Von Bert-Oliver Manig | 11.09.2019
    CSSR, Land und Leute. Alltag in einem Land unter kommunistischer Herrschaft. Prag 01.05.1981. Wenzelsplatz.
    Der Tscheche Ota Šik suchte einen Dritten Weg zwischen sozialistischer Planwirtschaft und freier Marktwirtschaft (picture alliance / dpa / Klaus Rose)
    Als Ota Šik 1945 aus dem NS-Konzentrationslager Mauthausen, wo er die mörderischen Arbeitsbedingungen im berüchtigten Steinbruch überlebt hatte, nach Prag zurückkehrte, war er ein überzeugter Kommunist:
    "Ich hab einfach die Vorstellungen vom Sozialismus, wie wahrscheinlich viele Leute meiner Generation, sehr idealistisch aufgenommen. Ich hab mir wirklich gedacht, also jetzt entsteht eine Gesellschaft, wo es keine großen Klassenunterschiede geben wird, es wird keine Arbeitslosen mehr geben und wir werden einfach eine gerechtere Gesellschaft aufbauen."
    Die Ungerechtigkeit der Klassengesellschaft hatte der am 11. September 1919 in Pilsen geborene Ota Šik schon früh selbst erfahren: In der Weltwirtschaftskrise zerstörte die Arbeitslosigkeit erst das Selbstwertgefühl des Vaters, dann die Ehe der Eltern und schließlich auch die Hoffnungen des begabten Ota auf ein Studium an der Kunstakademie, der stattdessen mit 17 Jahren als angelernter Büroangestellter zum Familienunterhalt beitragen musste.
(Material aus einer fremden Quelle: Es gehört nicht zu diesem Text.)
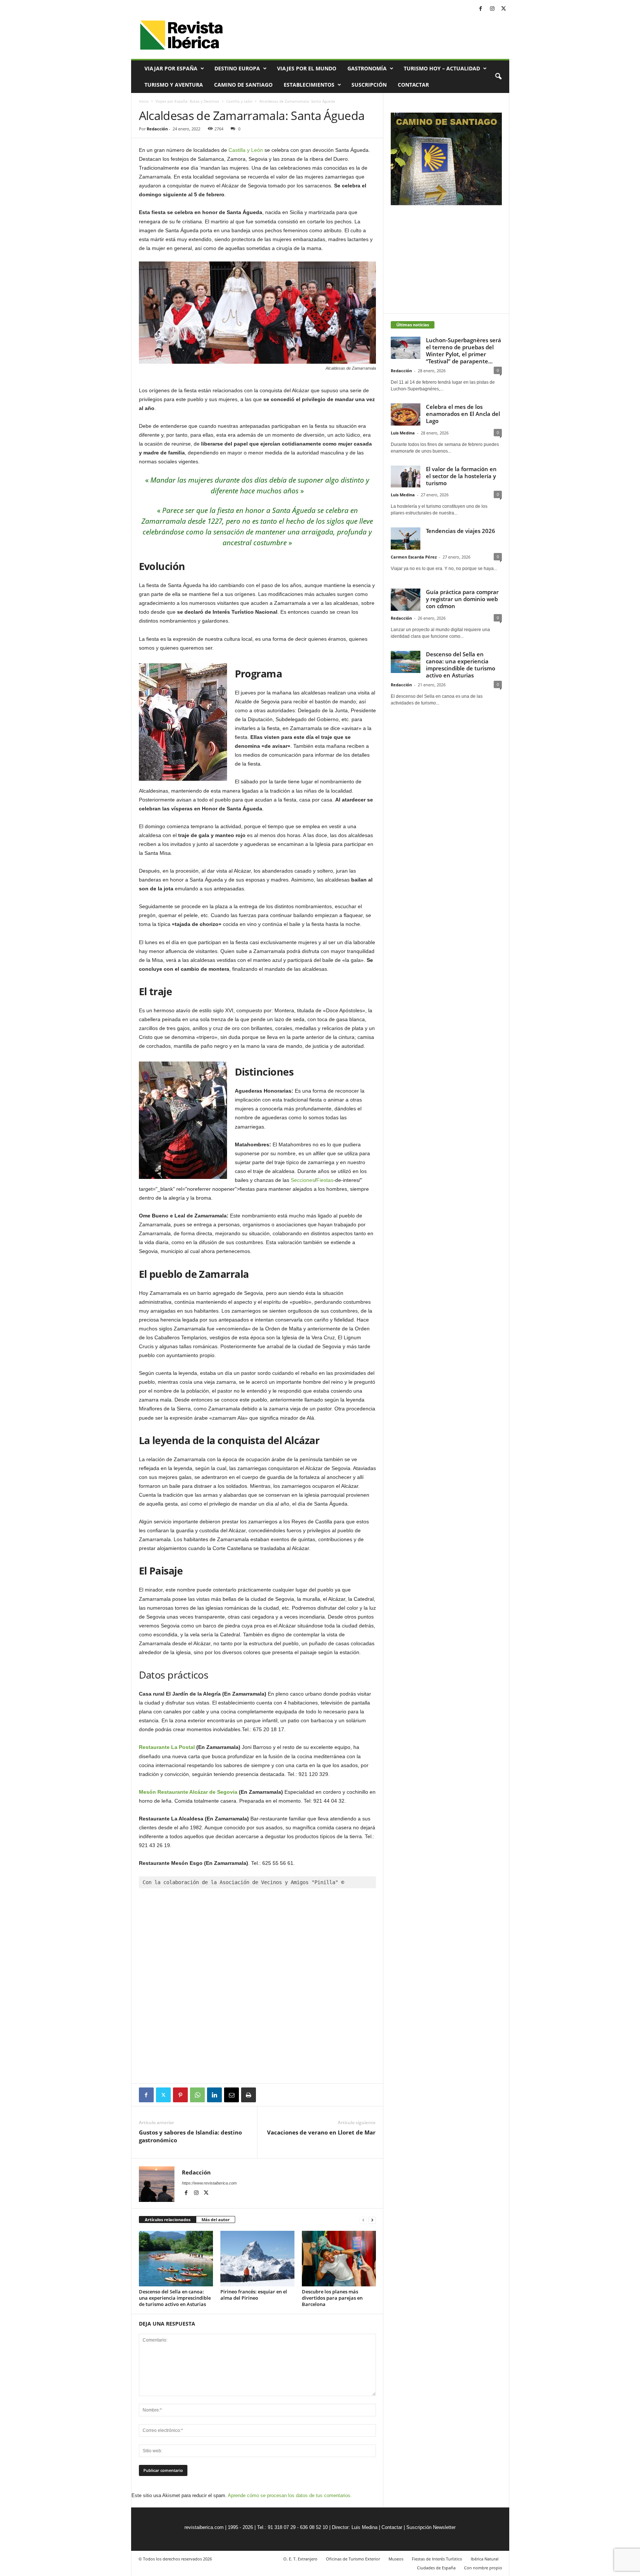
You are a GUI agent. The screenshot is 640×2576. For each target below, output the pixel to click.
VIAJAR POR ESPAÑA (170, 68)
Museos (396, 2559)
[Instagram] (492, 9)
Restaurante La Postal (167, 1747)
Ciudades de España (436, 2567)
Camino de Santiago (243, 84)
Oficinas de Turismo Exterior (353, 2559)
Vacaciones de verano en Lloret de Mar (321, 2132)
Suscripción (369, 84)
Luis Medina (403, 433)
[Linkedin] (214, 2094)
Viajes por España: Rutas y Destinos (187, 101)
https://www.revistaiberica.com (209, 2183)
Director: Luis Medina (354, 2527)
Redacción (157, 128)
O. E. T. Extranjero (300, 2559)
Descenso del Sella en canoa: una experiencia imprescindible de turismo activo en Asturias (175, 2297)
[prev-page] (363, 2220)
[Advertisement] (257, 2063)
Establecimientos (309, 84)
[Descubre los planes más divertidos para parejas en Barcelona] (339, 2258)
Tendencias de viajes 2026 (460, 530)
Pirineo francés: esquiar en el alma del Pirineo (253, 2294)
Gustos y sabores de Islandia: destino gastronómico (190, 2136)
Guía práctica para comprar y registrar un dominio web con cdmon (462, 599)
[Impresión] (248, 2094)
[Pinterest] (180, 2094)
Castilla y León (239, 101)
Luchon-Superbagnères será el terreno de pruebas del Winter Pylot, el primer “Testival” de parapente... (463, 350)
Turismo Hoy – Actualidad (442, 68)
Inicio (144, 101)
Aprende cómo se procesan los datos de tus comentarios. (290, 2495)
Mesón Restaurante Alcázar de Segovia (188, 1792)
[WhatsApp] (197, 2094)
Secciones (303, 1180)
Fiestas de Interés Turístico (437, 2559)
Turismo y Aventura (173, 84)
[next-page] (372, 2220)
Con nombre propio (483, 2567)
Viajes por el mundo (306, 68)
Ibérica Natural (485, 2559)
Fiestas (324, 1180)
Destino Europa (237, 68)
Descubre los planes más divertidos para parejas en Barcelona (332, 2297)
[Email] (231, 2094)
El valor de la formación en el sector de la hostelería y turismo (461, 476)
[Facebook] (480, 9)
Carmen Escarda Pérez (414, 557)
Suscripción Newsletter (431, 2527)
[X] (503, 9)
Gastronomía (367, 68)
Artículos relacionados (167, 2219)
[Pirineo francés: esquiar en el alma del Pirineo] (257, 2258)
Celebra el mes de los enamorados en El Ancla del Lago (463, 413)
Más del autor (215, 2219)
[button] (498, 77)
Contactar (413, 84)
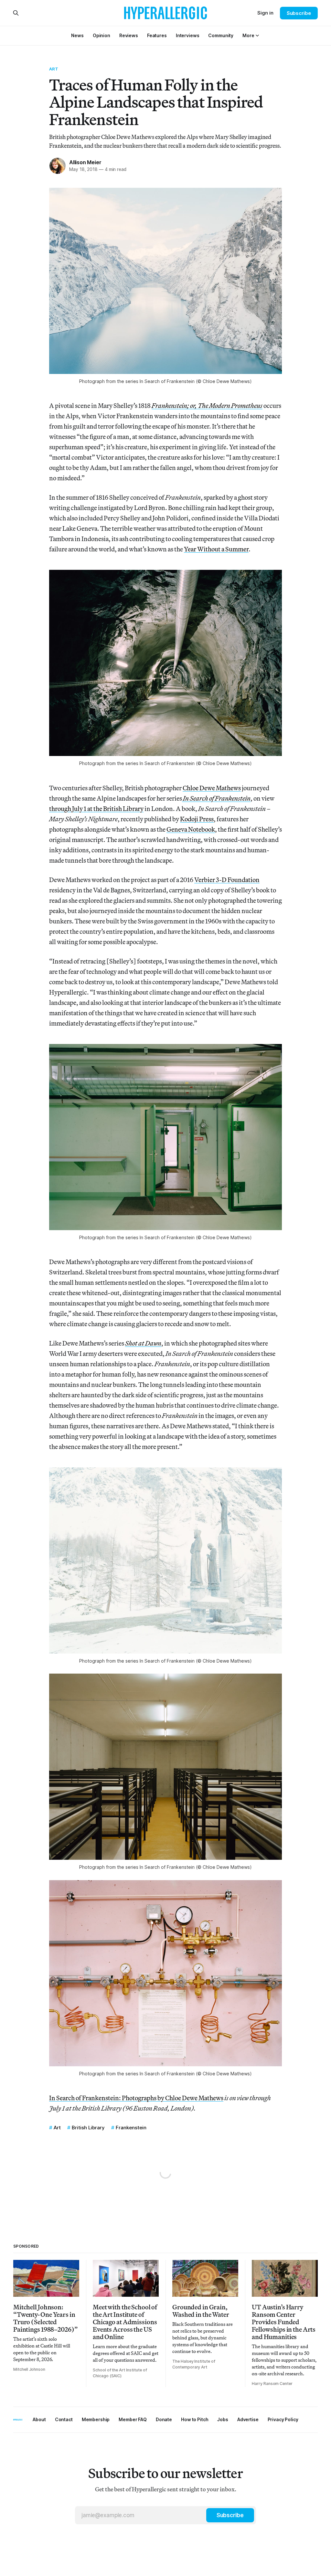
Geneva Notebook (190, 829)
Als junger Kommunist geriet er während der deutschen Besatzung in die Fänge der Gestapo.
    Abgestoßen von Korruption und Opportunismus
    1945 übernahm Ota Šik ein Amt in der Prager Parteiorganisation. Doch schon bald stießen ihn Korruption, Opportunismus und Gesinnungsterror der Parteielite ab. Šik begann ein Studium der Ökonomie.
    Die Parteiführung konnte den desolaten Zustand der sozialistischen Planwirtschaft in der einstmals wohlhabenden Tschechoslowakei nicht ignorieren. 1963 wurde Ota Šik zum Vorsitzenden einer Reformkommission der Partei berufen. Er plädierte für eine weitgehende Autonomie der Betriebe und marktwirtschaftliche Preisbildung. Zum Hoffnungsträger wurde Šik, als er in seinem Referat auf dem 13. Parteitag der KPĈ im Juni 1966 zum Entsetzen der Parteiführung auch eine Demokratisierung der Staatsorgane ins Spiel brachte:
    "Als ich endete und zu meinem Platz ging, begann ein Riesenbeifall. Das war, klar, nicht ein normaler Beifall, sondern das war eine politische Demonstration. Es war zu sehen, wie die Stimmung ist unter den Delegierten, und ich war schon längst an meinem Platz, und der ganze Saal hat immer noch applaudiert."
    Exil in der Schweiz
    Im April 1968 wurde Šik stellvertretender Ministerpräsident und Koordinator der Wirtschaftsreformen in der Regierung Dubček. Doch die rasche Niederschlagung des "Prager Frühlings" bereitete den Hoffnungen auf einen "Sozialismus mit menschlichem Antlitz" ein jähes Ende. Šik fand Exil in der Schweiz, wo er nach einigen Jahren an die Hochschule in St. Gallen berufen wurde. Ausgerechnet an dieser Kaderschmiede des Kapitalismus entwickelte er sein Modell eines "Dritten Weges" zwischen Sozialismus und Marktwirtschaft, deren überlegene Effektivität er zwar anerkannte, mit deren Mängeln er sich aber nicht abfand:
    "Es geht mir um die weitere Vertiefung und Erweiterung der Selbstbestimmung des Volkes, nicht nur sozusagen seiner Möglichkeit einer demokratischen Wahl in der politischen Sphäre, sondern einer Einführung, einer Mitbestimmung, Mitentscheidung in der Wirtschaftssphäre innerhalb der Betriebe und Unternehmen als auch in der ganzen volkswirtschaftlichen Entwicklung."
    Šiks Ideen blieben politisch heimatlos
    Mit seiner Kritik an der Konzentration wirtschaftlicher Macht im Kapitalismus und seinem Eintreten für weitreichende Mitbestimmungsrechte der Arbeitnehmer lag Šik Anfang der 70er-Jahre scheinbar im linken Trend. Doch sein von technokratischen Zügen nicht freies Plädoyer für eine Gesamtplanung von Produktion, Kreditschöpfung und Lohnquote zur Vermeidung von Wirtschaftskrisen und Inflation war den pragmatischen Sozialdemokraten und Gewerkschaftern nicht geheuer.
    So blieben seine Ideen einer "Humanen Wirtschaftsdemokratie" – so der Titel seines Hauptwerks -politisch heimatlos. Auch als 1989 in Ostmitteleuropa der Kommunismus zusammenbrach, griff man nicht auf Šiks Ideen zurück. Ota Šik veröffentlichte seit 1992 keine ökonomischen Studien mehr, sondern widmete sich der Malerei. 2004 starb er in seiner zweiten Heimat St. Gallen.